* [TASK DESCRIPTION] The copy you give must match the listing below exactly and contain no pictures.

* [RECORDS TO PROCESS]

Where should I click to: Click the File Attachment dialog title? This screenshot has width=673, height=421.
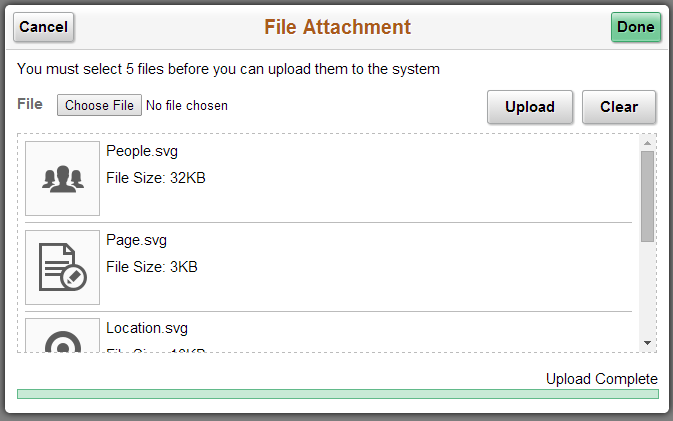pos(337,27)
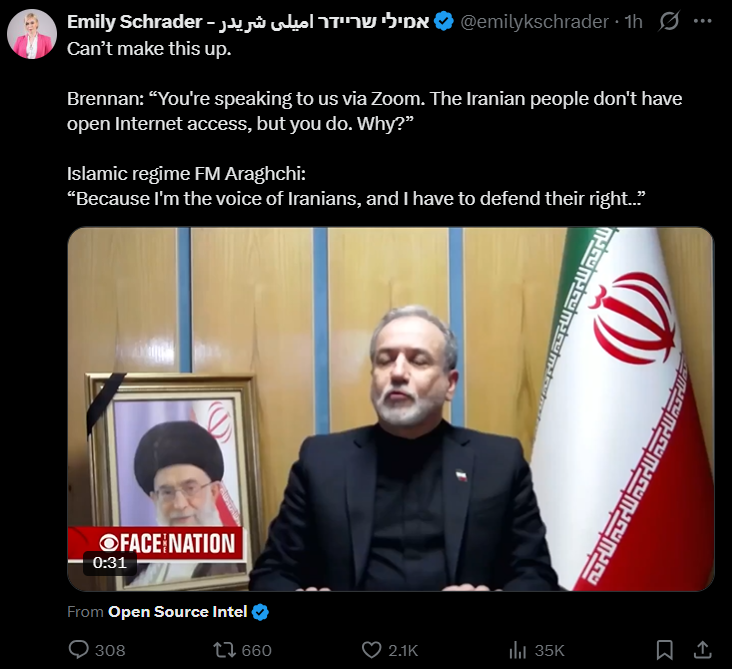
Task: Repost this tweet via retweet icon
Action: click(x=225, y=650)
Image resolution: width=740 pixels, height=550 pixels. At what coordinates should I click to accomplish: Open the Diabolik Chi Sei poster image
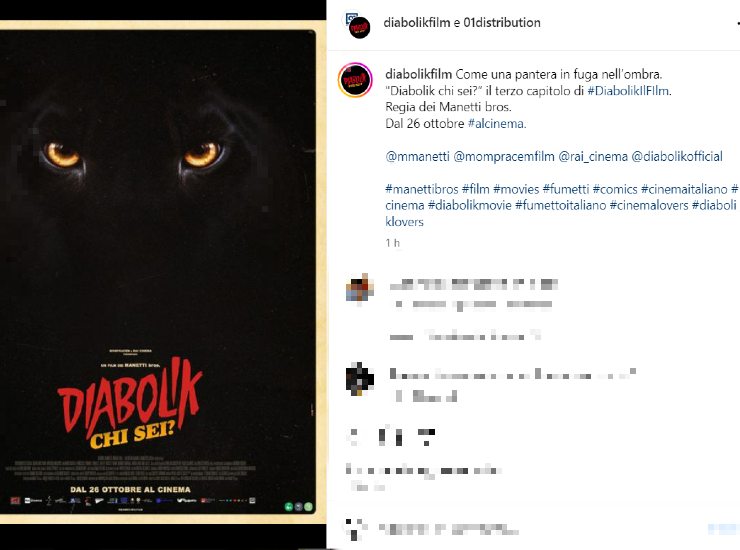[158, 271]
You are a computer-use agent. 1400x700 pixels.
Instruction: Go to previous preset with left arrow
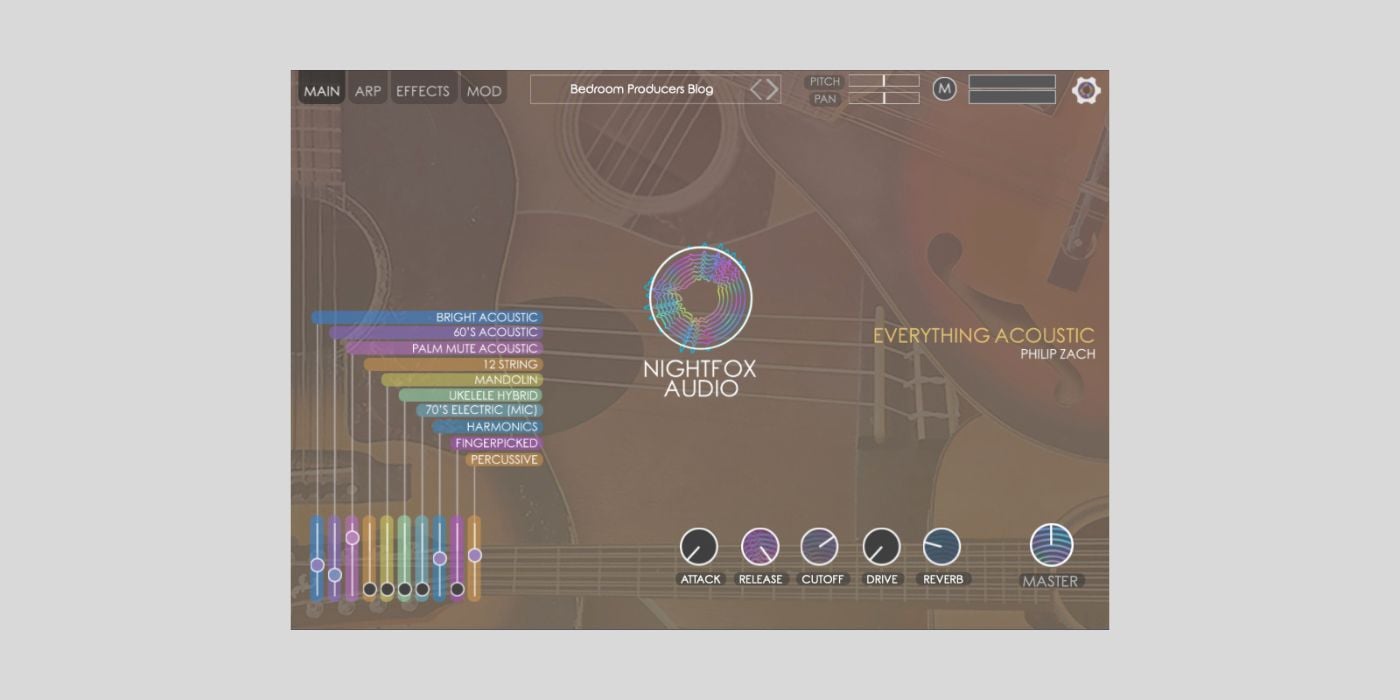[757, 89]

* [ANSWER FOR THE TASK]
Where should I click to: Click the File Attachment dialog title? This screenshot has width=673, height=421.
pos(337,27)
Task: Repost this tweet via retweet icon
Action: click(x=225, y=650)
Image resolution: width=740 pixels, height=550 pixels. At what coordinates should I click to accomplish: Open the Diabolik Chi Sei poster image
[158, 271]
You are a computer-use agent. 1400x700 pixels.
Instruction: Go to previous preset with left arrow
[757, 89]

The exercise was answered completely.